(DOCUMENT SECTION)
---*---

He would arrive in a gleaming Rolls-Royce driven by his faithful uniformed chauffeur, who also doubled as the butler at Moshammer's million-dollar home in the upscale Gruenwald suburb.

And always at his side, usually in a satin-lined Yves Saint Laurent basket or cradled in his bejewelled hand, was his ever-present pet Yorkshire terrier Daisy, a white bow tying her fur up and out of her eyes.

He even auditioned on national TV two years ago to become Germany's entry in the Eurovision Song Contest - as a singing duo with Daisy in his arms. They were not chosen, but their picture was on the front pages of every tabloid in Germany the next morning.

So it was only fitting that his strangulation murder at the hands of a 25-year-old immigrant Iraqi toy boy whom he had picked up at the Munich railway station would dominate the news in Germany for days.

The suspect, linked to the crime scene by genetic fingerprinting evidence, has admitted wrapping a phone cord around Moshammer's neck and strangling him to death after he claimed the designer refused to pay EUR 2,000 for a sexual tryst at Moshammer's suburban Munich mansion.

---*---

(GIVEN RECORDS)
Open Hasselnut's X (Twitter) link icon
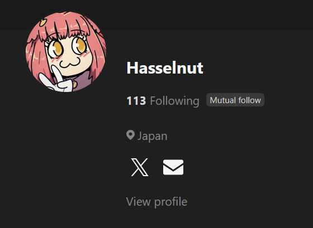This screenshot has width=313, height=228. tap(140, 167)
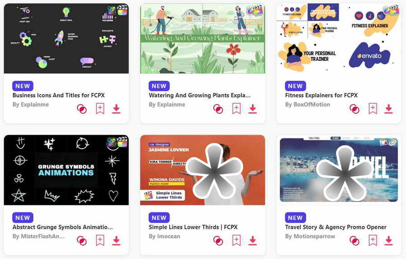Download Business Icons And Titles for FCPX

(116, 109)
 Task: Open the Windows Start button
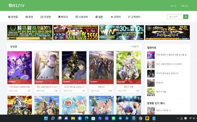(46, 118)
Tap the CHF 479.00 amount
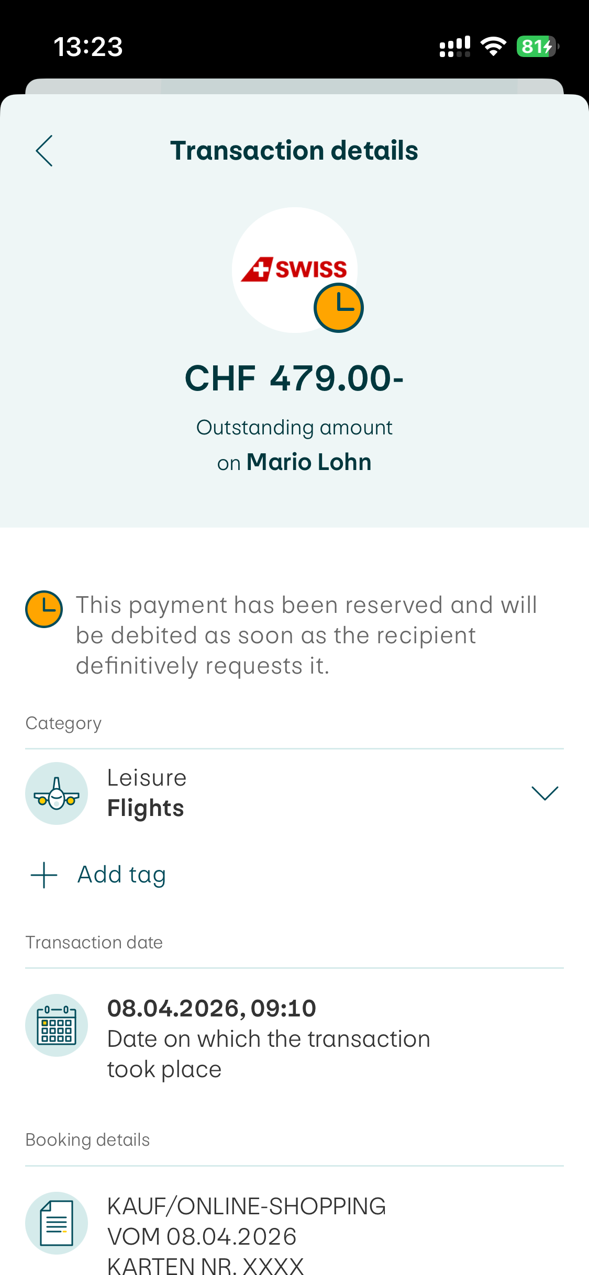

---*---

(WHAT YOU WILL DO)
- 1) In the Moshammer passage, what other job did the uniformed chauffeur hold?
- 2) Please write the next part of the Moshammer passage, starting after its final sentence.
The data has no connection to the Moshammer passage.

(EXERCISE RESULTS)
- 1) He also served as the butler at Moshammer's home in Gruenwald.

- 2)
In the days since Daisy was found whining beside the prone body of her dead master, lurid details of the 64-year-old designer's sex-for-hire habits have filled the tabloids. Even close friends had been unaware of his penchant for Persian and Arab young men.

But Germans have also read of his fairy-tale, rags-to-riches story. His alcoholic father had succumbed to cirrhosis, leaving Mosi and his mother Else penniless in a wretched cold-water flat.

That trauma created a strong bond between mother and son, and Moshammer not only lived with her the rest of her life, he made her his inseparable companion at Munich social events until her death in 1993.

He subsequently wrote a book about their life together, unabashedly titled: "Mama Und Ich" (Mama And Me). He penned a number of books and they were nearly always best-sellers in Germany, among them the "intimate diary" of his dog Daisy three years ago.

Desperate to extricate themselves from poverty, Mosi and Mama ingratiated themselves with a wealthy young millionaire, Walter Kaessmeyer.

"The Moshammers had an ambitious dream," Kaessmeyer recalls. "They wanted to open an exclusive boutique and become rich and famous. I thought they had the chutzpah to pull it off, so I gave them the start-up money they required with no strings attached."

Kaessmeyer bankrolled the Moshammers' boutique on the fashionable Maxilian Strasse, never asking for a return on his investment because, as he puts it, "I figured the fashion world is so volatile that I'd never see any of that money again anyway".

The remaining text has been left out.